What the exercise asks
Copy out each row below that contains the string "screenshot". Only matches with the same capitalization count.

Source data
------------------------------------

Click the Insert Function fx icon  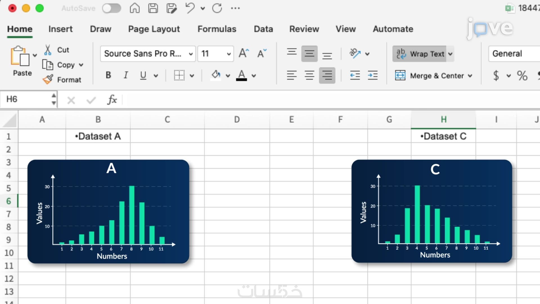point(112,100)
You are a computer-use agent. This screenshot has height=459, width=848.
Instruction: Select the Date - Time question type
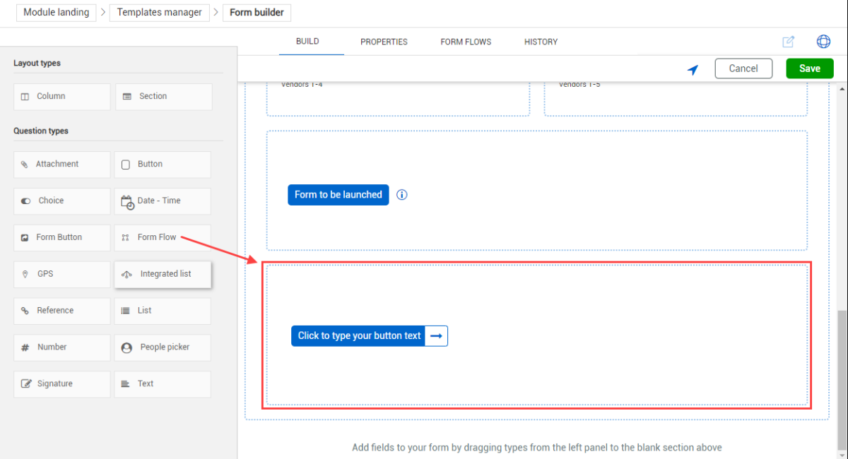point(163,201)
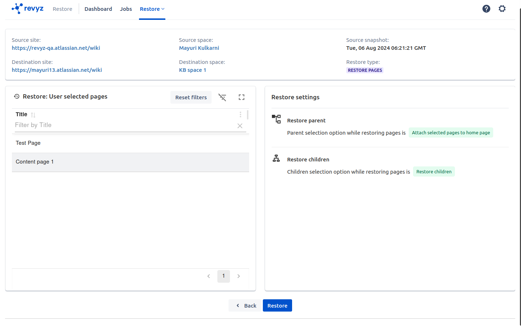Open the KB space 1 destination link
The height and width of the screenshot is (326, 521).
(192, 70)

------------------------------------

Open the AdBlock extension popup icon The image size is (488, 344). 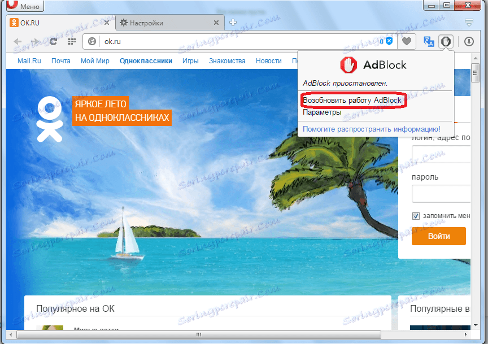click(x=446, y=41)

------------------------------------

Reply
You are a computer-use agent. This screenshot has height=459, width=848.
The height and width of the screenshot is (326, 521).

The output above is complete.